K-mer/G-mer length considerations:

* G-mer length refers to the size of the window from which to pick a minimizer. The larger the window, the fewer minimizers will be chosen overall, resulting in a smaller database. However, this can cause a loss of sensitivity since fewer k-mers overall will be saved.
* K-mer length refers to the size of the minimizer to be saved in a window size specified by the g-mer length. In general, larger k-mers result in greater specificity while shorter k-mers result in greater sensitivity. However, this general statement can be proven wrong by the specifics of an application and we recommend trying a few different g-mer and k-mer lengths to determine what works best for a given sequence type and application.
* As a general rule, we recommend starting with a g-mer length of 35 and k-mer length of 31.
* Pre-built database k-mer/g-mer length settings for reference:
  * Very large collection of NCBI Refseq genomes and the entirety of the NCBI nucleotide (nt) database (more than 2 Terabases of sequence): g-mer length of 41 and k-mer length of 31. Compressed version built with g-mer length of 64 and k-mer length of 31. This results in a database with less than half the storage requirements.
  * Subset of reference genomes from Refseq with a focus on viral detection: g-mer length of 35 and k-mer length of 31
  * Collection of 16S sequences for bacterial identification / profiling: g-mer length of 31 and k-mer length of 31
  * Uniref90 protein sequences: g-mer length of 15, k-mer length of 12 (these are k-mers of amino acids, not nucleotides)

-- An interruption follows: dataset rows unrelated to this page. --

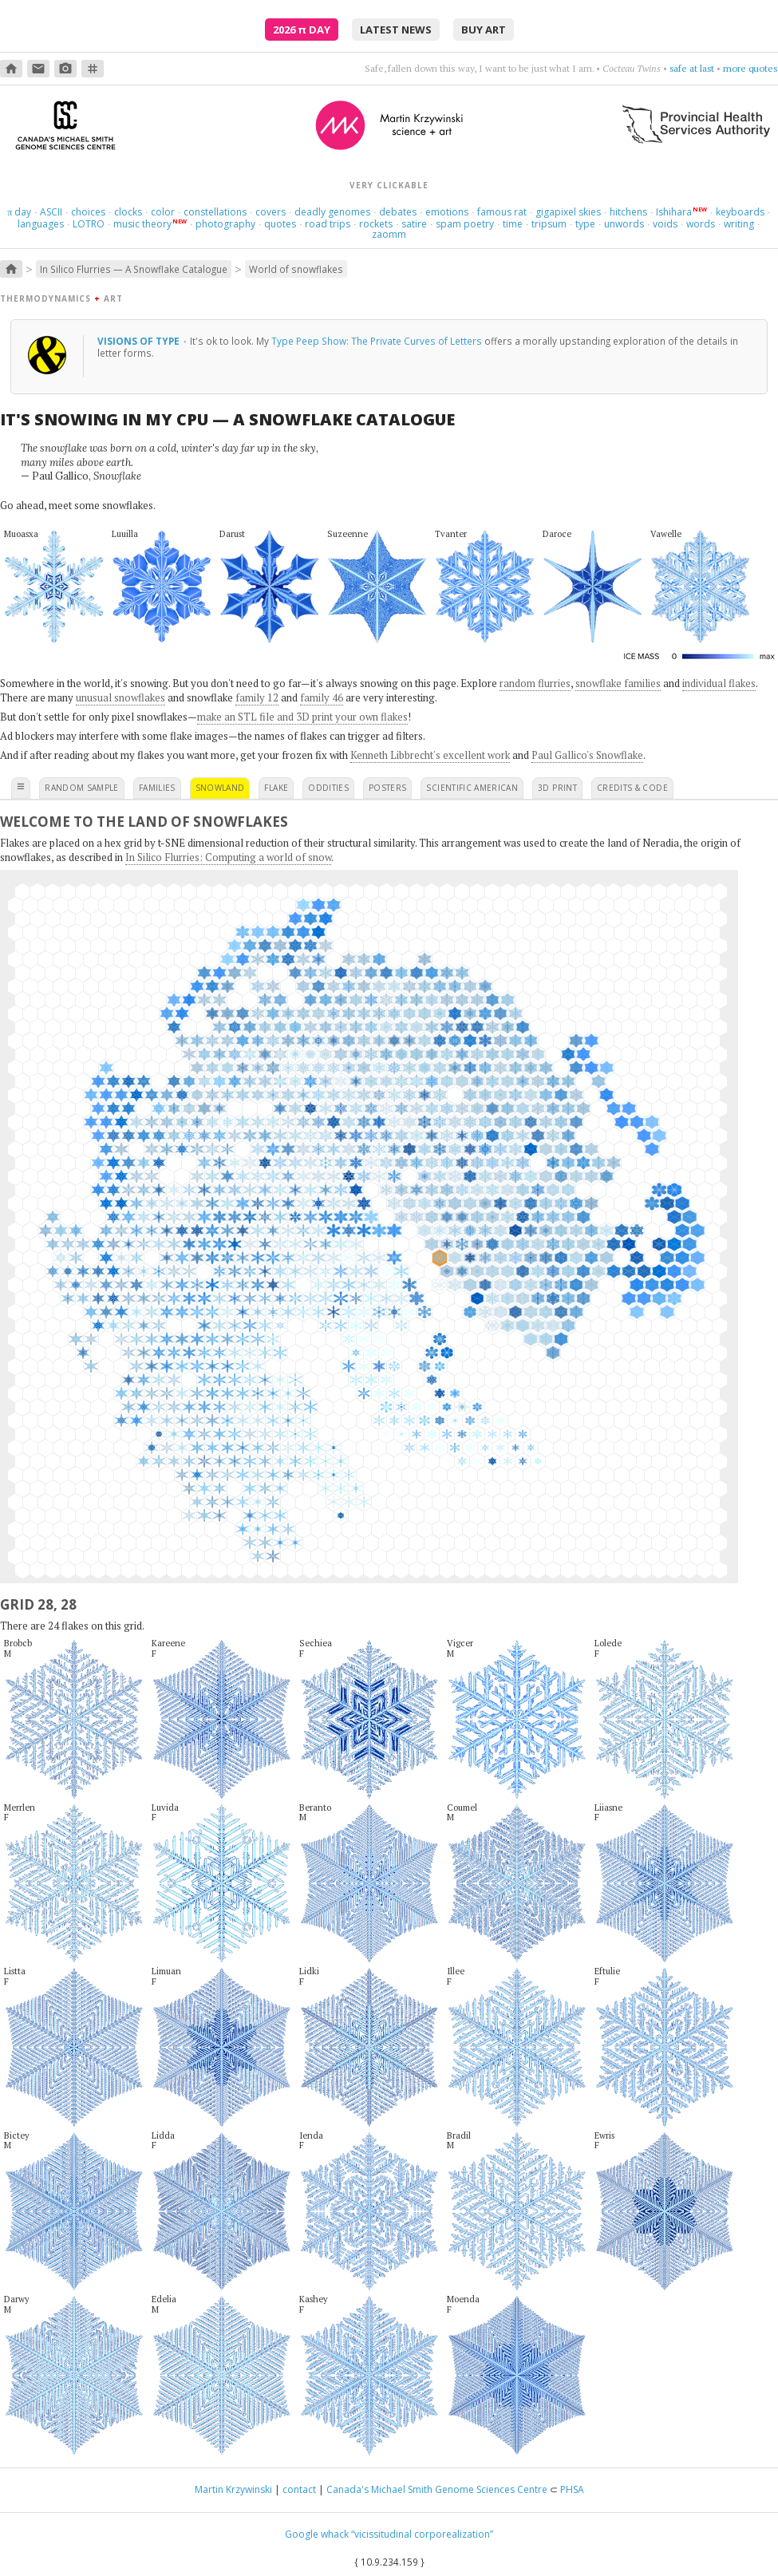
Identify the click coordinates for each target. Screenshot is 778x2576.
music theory (142, 224)
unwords (624, 224)
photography (225, 224)
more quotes (750, 68)
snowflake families (618, 683)
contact (299, 2489)
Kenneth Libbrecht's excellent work (430, 755)
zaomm (389, 234)
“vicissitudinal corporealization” (422, 2534)
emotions (446, 212)
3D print (557, 787)
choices (88, 212)
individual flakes (719, 683)
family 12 (256, 697)
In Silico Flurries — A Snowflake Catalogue (133, 269)
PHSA (572, 2489)
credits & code (632, 787)
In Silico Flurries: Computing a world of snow (228, 857)
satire (414, 224)
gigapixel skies (568, 212)
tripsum (549, 224)
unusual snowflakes (120, 697)
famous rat (502, 212)
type (585, 224)
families (157, 787)
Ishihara (674, 212)
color (163, 212)
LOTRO (89, 224)
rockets (376, 224)
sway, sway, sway (678, 68)
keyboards (740, 212)
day (19, 212)
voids (665, 224)
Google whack (317, 2534)
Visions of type (139, 340)
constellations (215, 212)
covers (270, 212)
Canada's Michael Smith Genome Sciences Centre (436, 2489)
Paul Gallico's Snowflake (587, 755)
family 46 (321, 697)
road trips (327, 224)
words (700, 224)
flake (276, 787)
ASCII (51, 212)
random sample (82, 787)
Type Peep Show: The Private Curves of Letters (376, 340)
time (513, 224)
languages (41, 224)
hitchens (628, 212)
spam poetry (465, 224)
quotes (280, 224)
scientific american (472, 787)
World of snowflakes (296, 269)
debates (398, 212)
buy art (483, 29)
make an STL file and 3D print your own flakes (302, 716)
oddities (328, 787)
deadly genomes (332, 212)
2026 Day (301, 29)
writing (739, 224)
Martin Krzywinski (233, 2489)
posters (387, 787)
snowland (220, 787)
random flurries (535, 683)
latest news (396, 29)
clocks (128, 212)
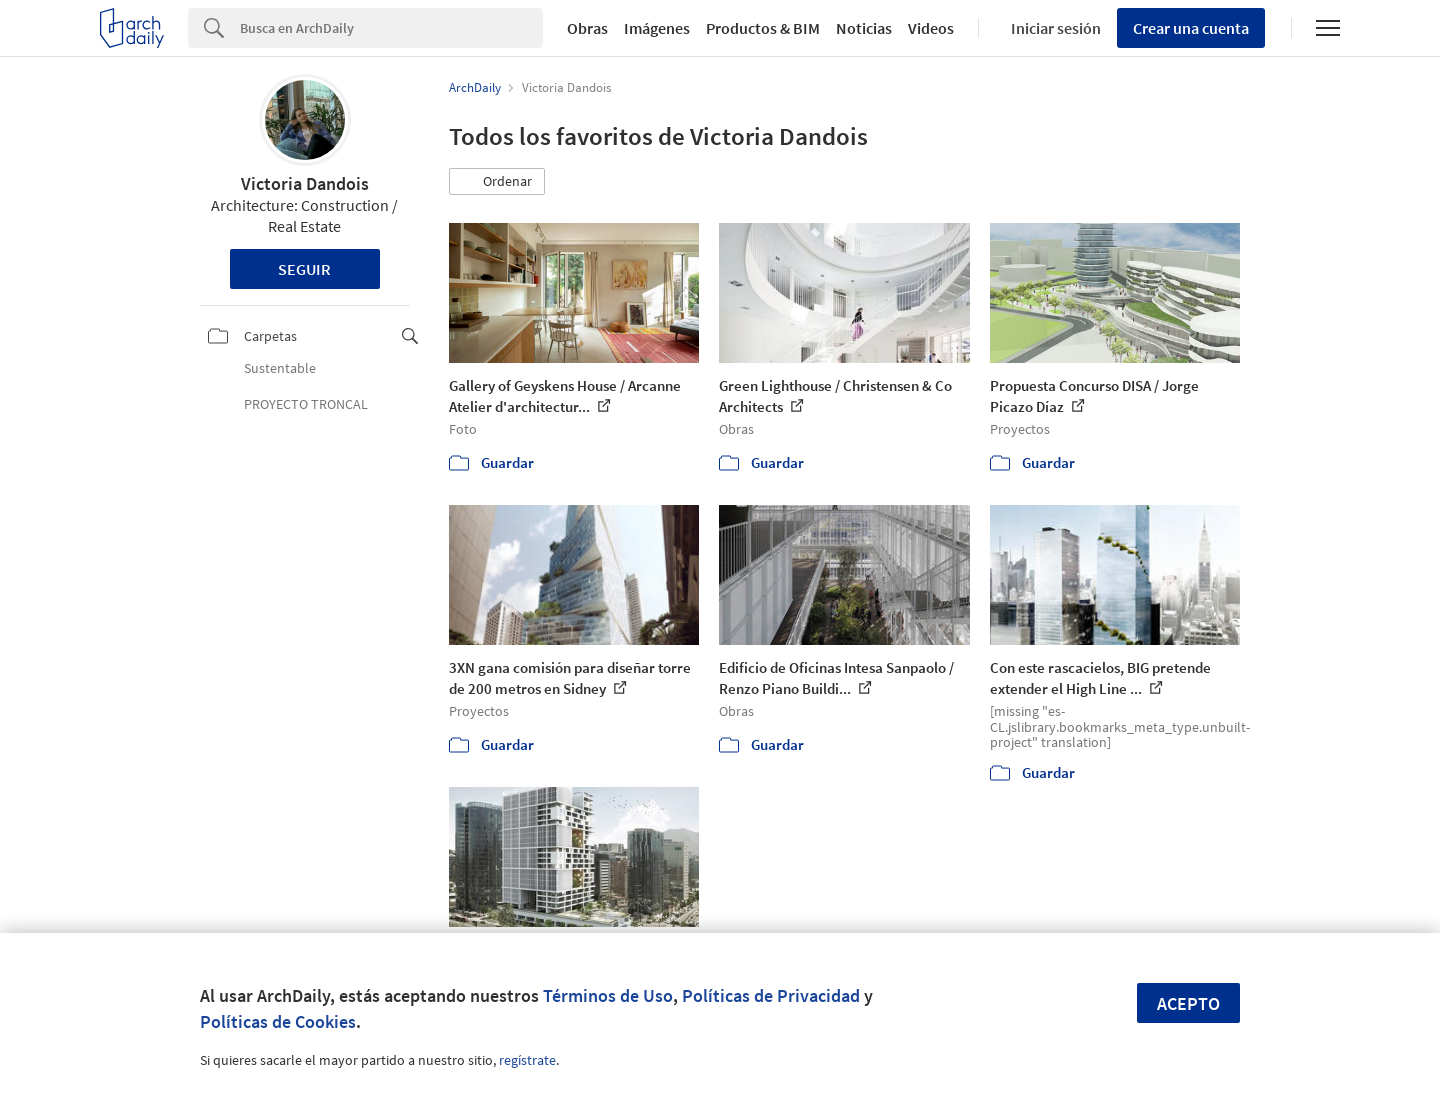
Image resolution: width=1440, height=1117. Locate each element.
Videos (931, 28)
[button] (497, 182)
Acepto (1188, 1003)
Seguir (304, 269)
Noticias (864, 28)
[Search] (391, 28)
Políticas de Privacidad (771, 995)
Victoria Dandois (305, 183)
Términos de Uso (608, 995)
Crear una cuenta (1191, 28)
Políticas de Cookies (278, 1021)
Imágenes (657, 28)
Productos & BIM (763, 28)
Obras (587, 28)
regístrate (527, 1060)
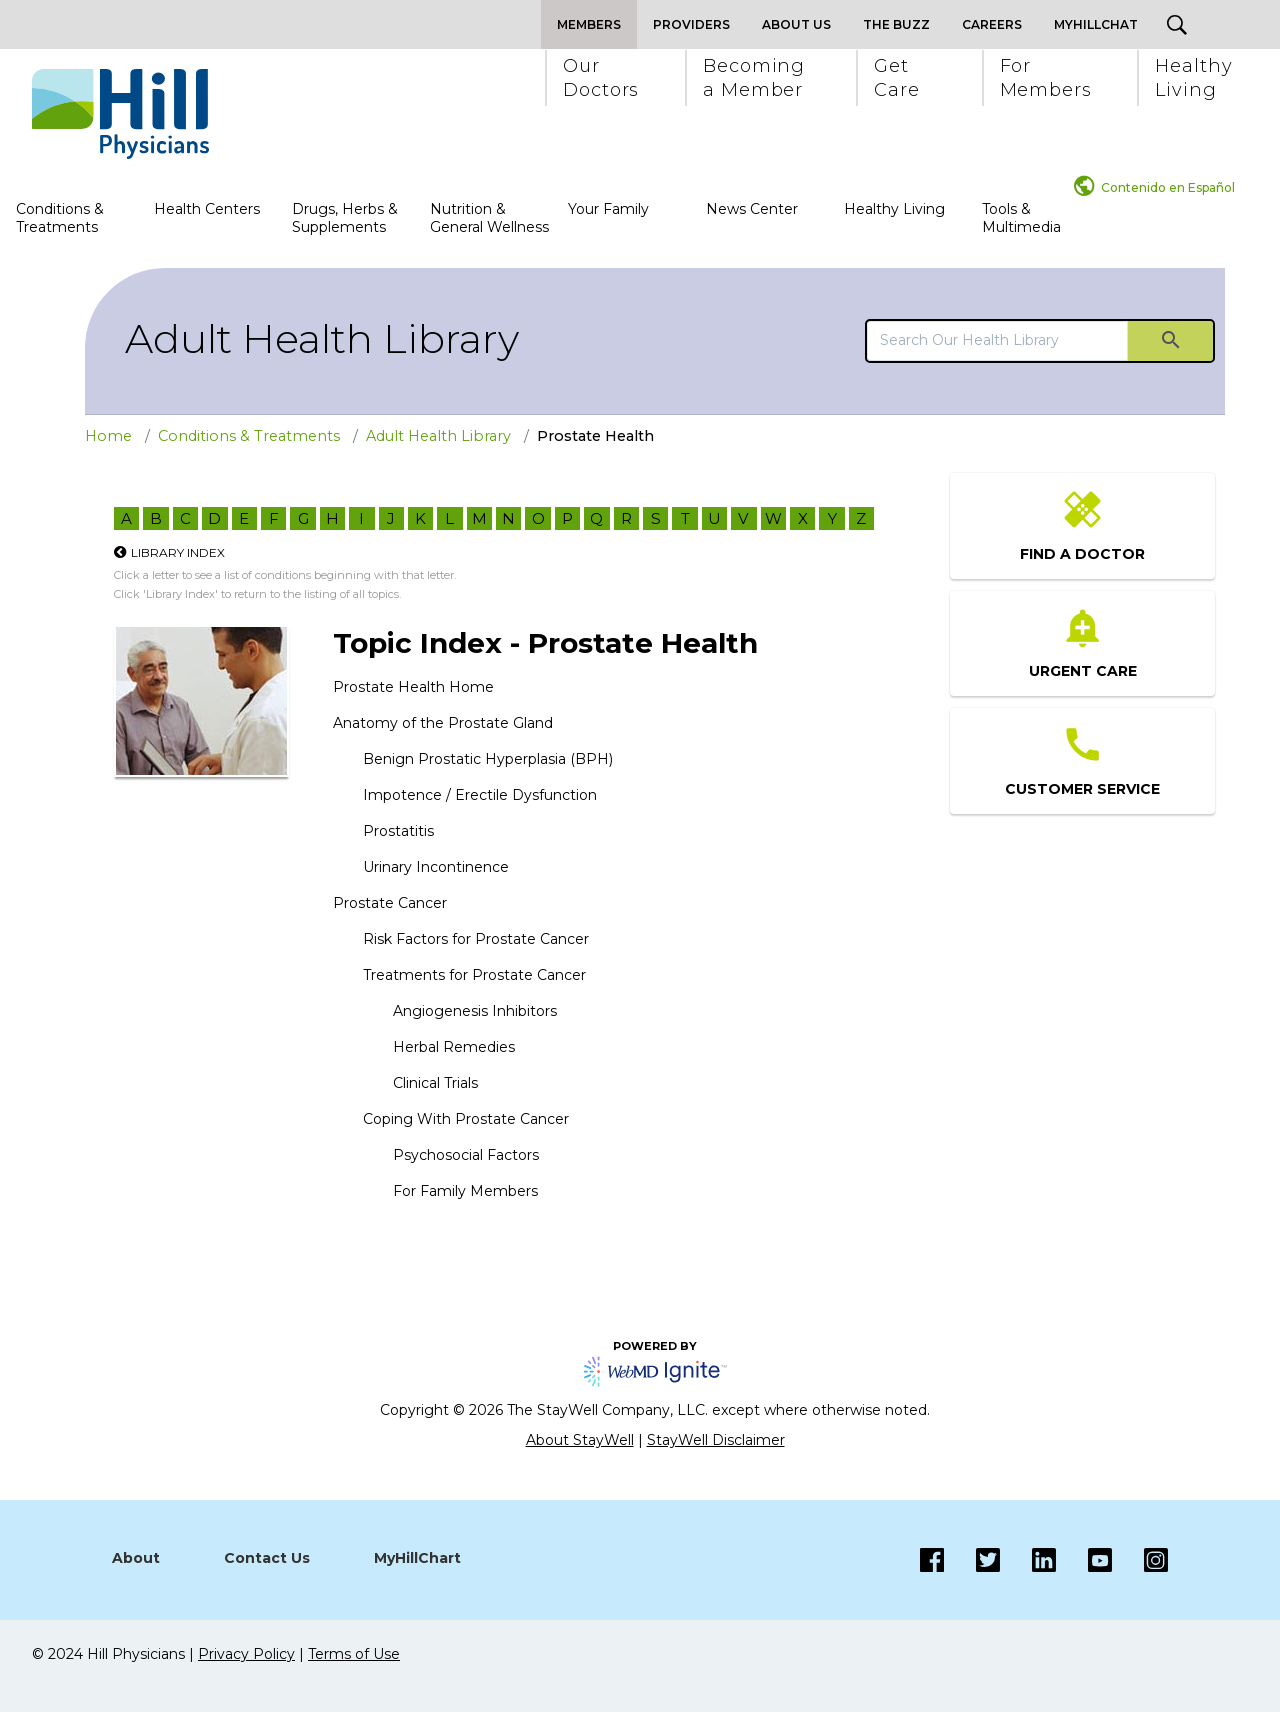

Three types of databases can be built with this tool:

* Binner: each k-mer is assigned to a category/bin.
  * Must use `--kmer-class-db-builder-num-categories`.
  * Do not use `--kmer-class-db-builder-tax-tree-file`, `--kmer-class-db-builder-save-weights`, or `--kmer-class-db-builder-kmer-cutoff`.
* Classifier: each k-mer is assigned to one taxid.
  * Must define a taxonomic tree with `--kmer-class-db-builder-tax-tree-file`.
  * Do not use `--kmer-class-db-builder-num-categories`, `--kmer-class-db-builder-save-weights`, or `--kmer-class-db-builder-kmer-cutoff`.
* Classifier with weights: each k-mer is assigned to one or more taxids; associated weights are also stored (frequency of k-mer's association with a taxid). Uses much more memory, but is more accurate.
  * Must use `--kmer-class-db-builder-save-weights` and define a taxonomic tree with `--kmer-class-db-builder-tax-tree-file`.
  * Can use `--kmer-class-db-builder-kmer-cutoff`.
  * Do not use `--kmer-class-db-builder-num-categories`.